**Work to complete**
Copy the entries that appear below in full, leaving out any picture among them.

┄┄┄┄┄┄┄┄┄┄┄┄┄┄┄┄┄┄┄┄

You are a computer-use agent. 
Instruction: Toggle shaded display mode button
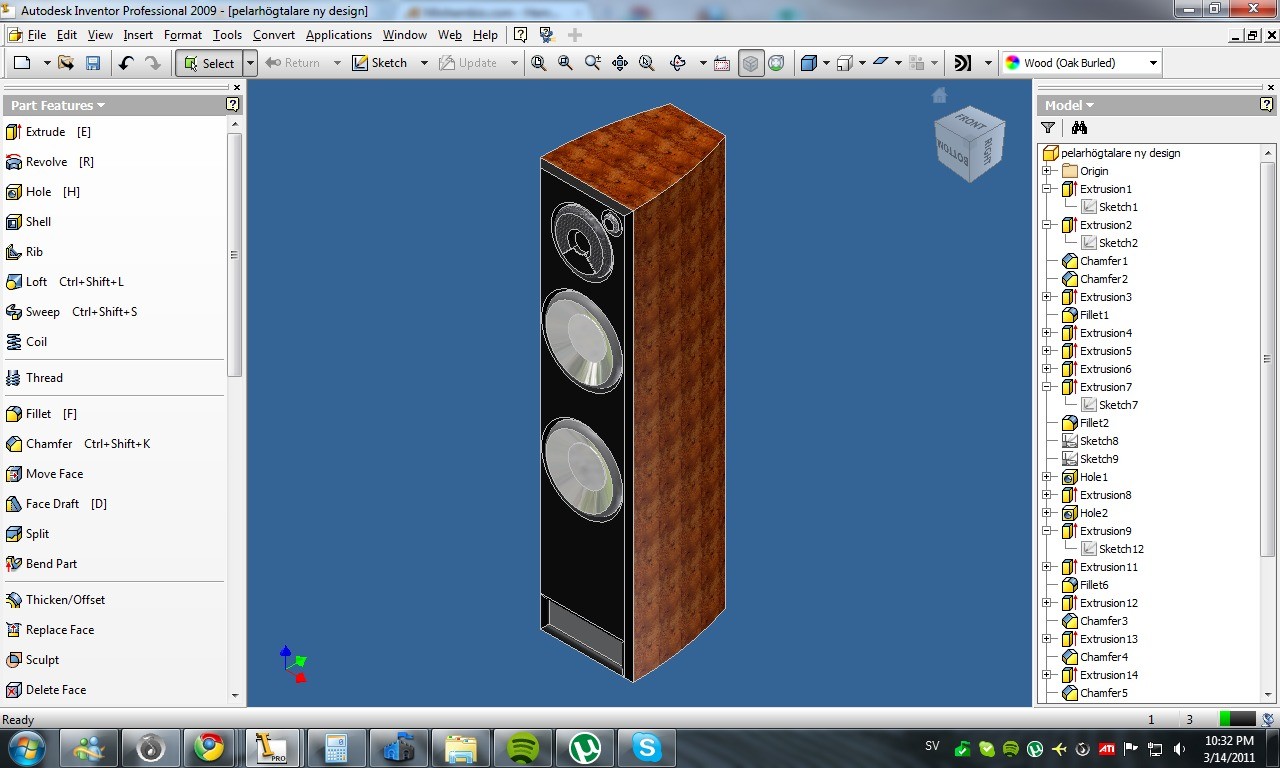click(x=750, y=63)
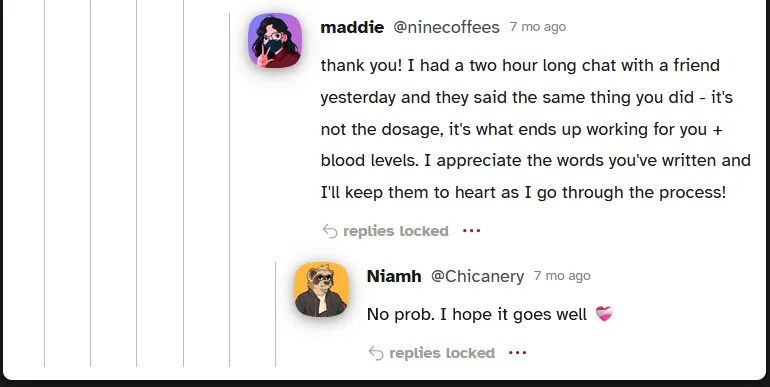Image resolution: width=770 pixels, height=387 pixels.
Task: Click the striped heart emoji in Niamh's comment
Action: (x=604, y=314)
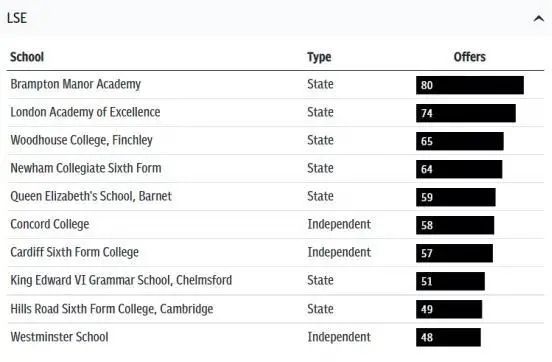Click the LSE accordion header
This screenshot has height=362, width=552.
click(x=276, y=18)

┄┄┄┄┄┄┄┄┄┄┄┄┄┄┄┄┄┄┄┄

**Solution to the problem**
You are a computer-use agent. 
Instruction: Toggle shaded display mode button
click(x=750, y=63)
Image resolution: width=770 pixels, height=387 pixels.
Task: Click the striped heart emoji in Niamh's comment
Action: (x=604, y=314)
Click the LSE accordion header
This screenshot has height=362, width=552.
click(x=276, y=18)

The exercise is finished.